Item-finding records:

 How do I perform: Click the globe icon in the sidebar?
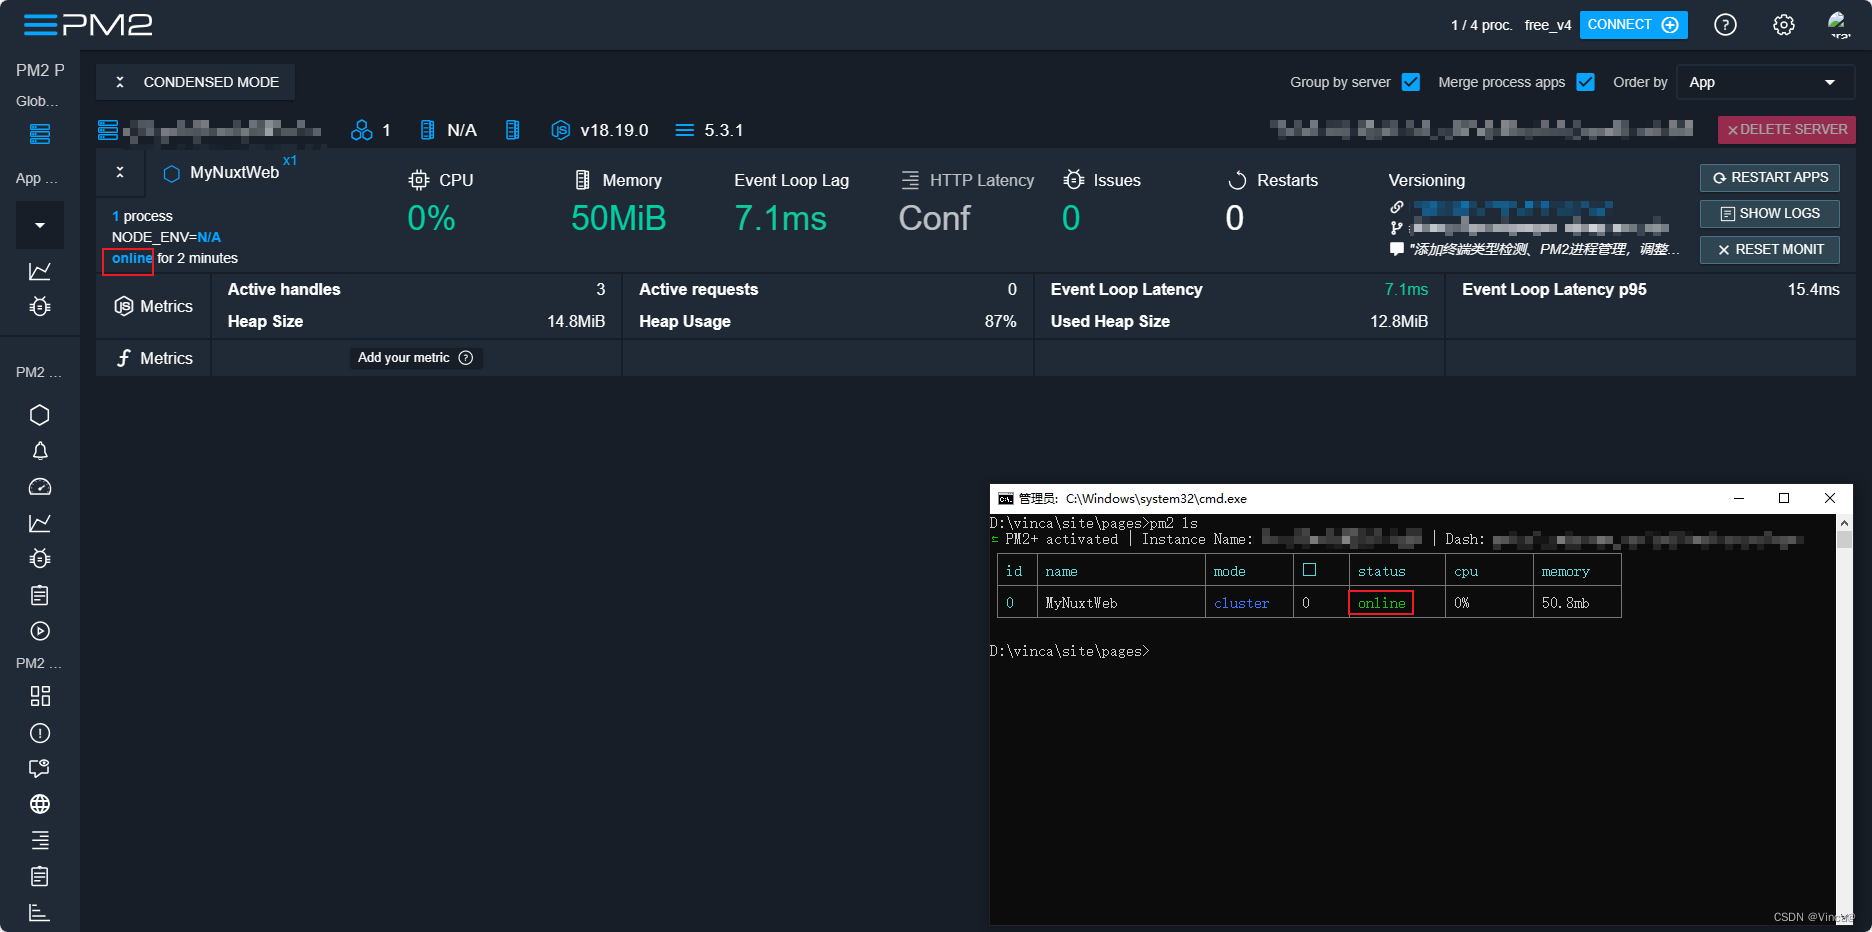tap(40, 804)

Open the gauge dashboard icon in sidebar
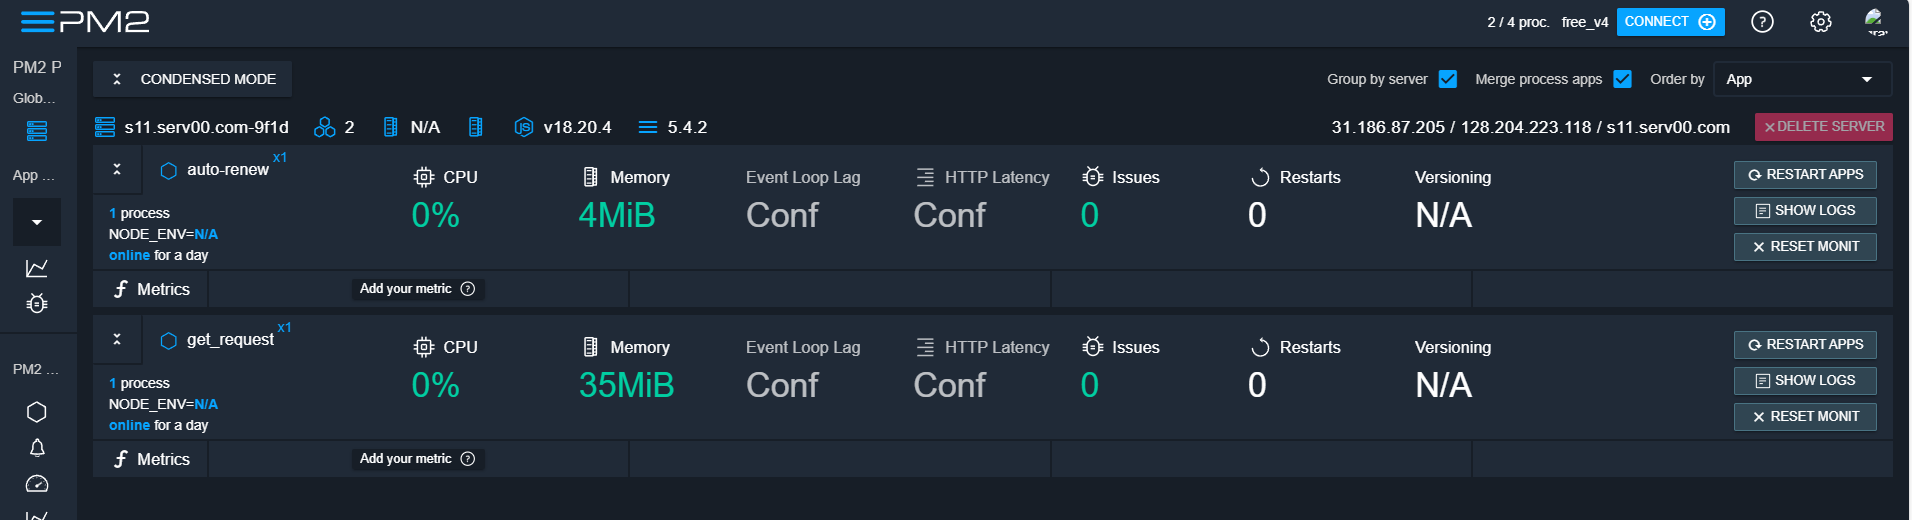tap(37, 484)
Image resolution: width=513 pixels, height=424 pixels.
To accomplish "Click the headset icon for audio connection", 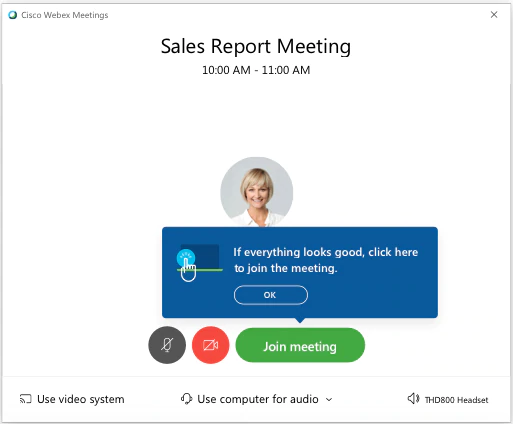I will pos(187,399).
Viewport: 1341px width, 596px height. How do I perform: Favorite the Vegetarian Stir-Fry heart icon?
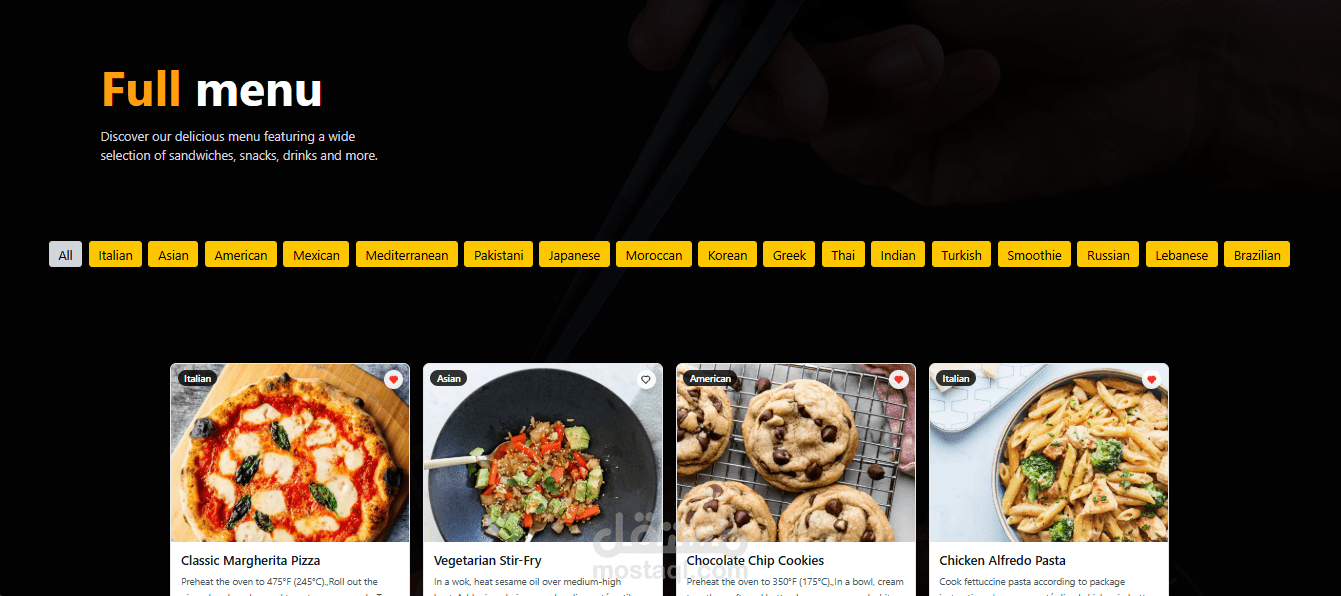(646, 380)

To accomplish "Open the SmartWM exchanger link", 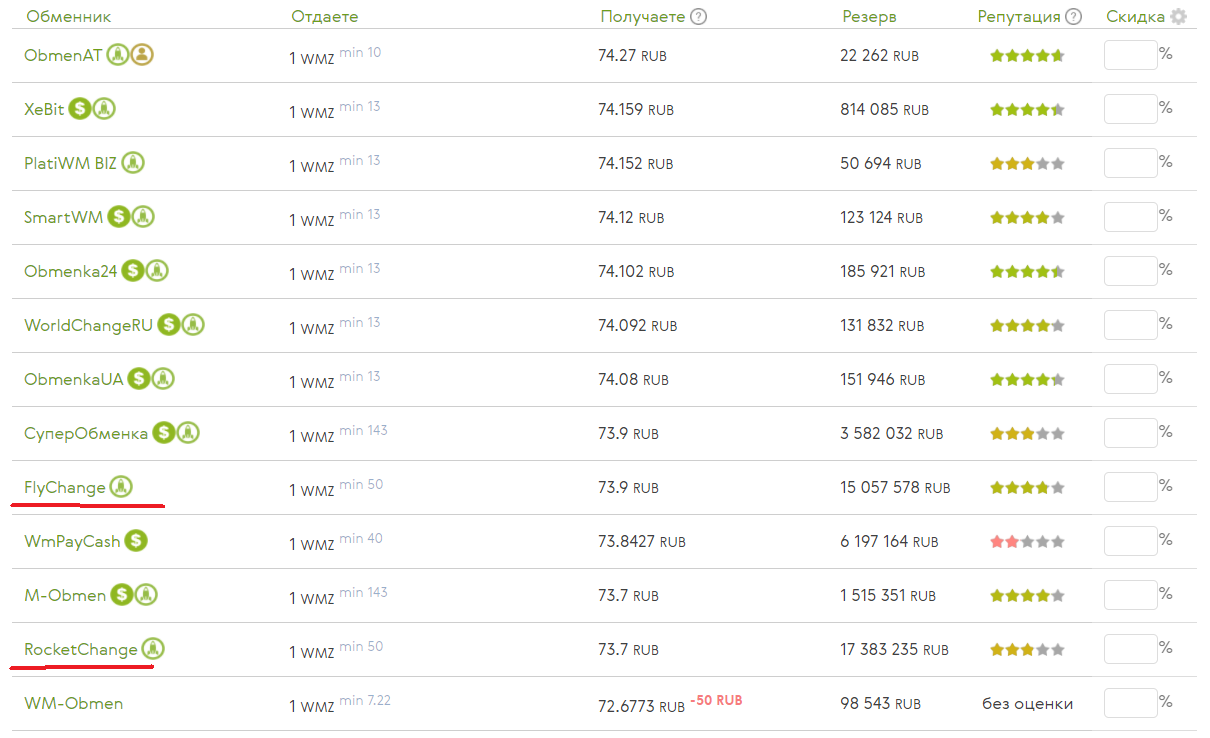I will (x=63, y=217).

*WRITTEN REQUEST*
Extract every line of the data above that contains the word "height".

*SOLUTION BELOW*
Image resolution: width=513 pixels, height=424 pixels.
Viewport: 1341px width, 596px height. How do I perform: Favorite the Vegetarian Stir-Fry heart icon?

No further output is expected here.